Mais de 90% das indústrias da região de Campinas querem avançar em inovação
Pesquisa realizada pelo Ciesp aponta que somente 8% das
empresas estão satisfeitas com atual grau de inovação e para 85% delas faltam
profissionais técnicos no mercado
Da Redação | Tribuna Liberal
Pesquisa do Ciesp (Centro das Indústrias do Estado de São Paulo) Campinas aponta que 92% das indústrias da região desejam avançar no seu grau de inovação tecnológica. O diretor do Ciesp Campinas, José Henrique Toledo Corrêa, afirmou que em relação ao grau de inovação da indústria regional, apenas 8% disseram estar “plenamente satisfeitas”. Já 77% das indústrias estão “medianamente satisfeitas e desejam avançar mais” e 15% delas afirmaram que “estão insatisfeitas e querem avançar muito mais”.
A pesquisa também perguntou às indústrias sobre a necessidade de ter colaboradores com nível de formação técnica ou superior. Para 85% das respondentes “faltam profissionais com essas qualificações”, sendo que desse total, 39% “estão buscando no mercado” e 46% “no momento não estão buscando esses profissionais”. Apenas 15% das indústrias estão “satisfeitas com a formação de seus colaboradores”.
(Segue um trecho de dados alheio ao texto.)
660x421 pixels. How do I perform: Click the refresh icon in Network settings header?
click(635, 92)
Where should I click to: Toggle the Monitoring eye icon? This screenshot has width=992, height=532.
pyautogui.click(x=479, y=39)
O diretor do Ciesp Campinas afirmou que os principais indicadores da pesquisa - volume de produção, faturamento e lucratividade em outubro - apresentaram queda quando comparados com o mesmo mês no ano passado. “Passamos para uma economia mais estatizante e isso está atingindo as empresas”, acrescentou.
INVESTIMENTOS
Com relação aos investimentos das indústrias na ampliação da capacidade produtiva para os próximos 12 meses, 38% das associadas afirmaram que irão atualizar o maquinário já existente e 24% ampliarão o número de máquinas. Já 38% disseram que não irão investir. O Ciesp Campinas conta com 590 empresas associadas, distribuídas em 19 municípios da região. O faturamento conjunto das empresas associadas é de R$ 53 bilhões ao ano. Conjuntamente essas empresas empregam 97.954 colaboradores.
REFIS
O diretor do Ciesp Campinas sugere que as cidades da região façam um Refis para a negociação de dívidas. “A pandemia machucou muito a economia e agora precisamos ajudar na recuperação. Quem mantém os municípios são as empresas e é o momento de salvá-las”, afirma.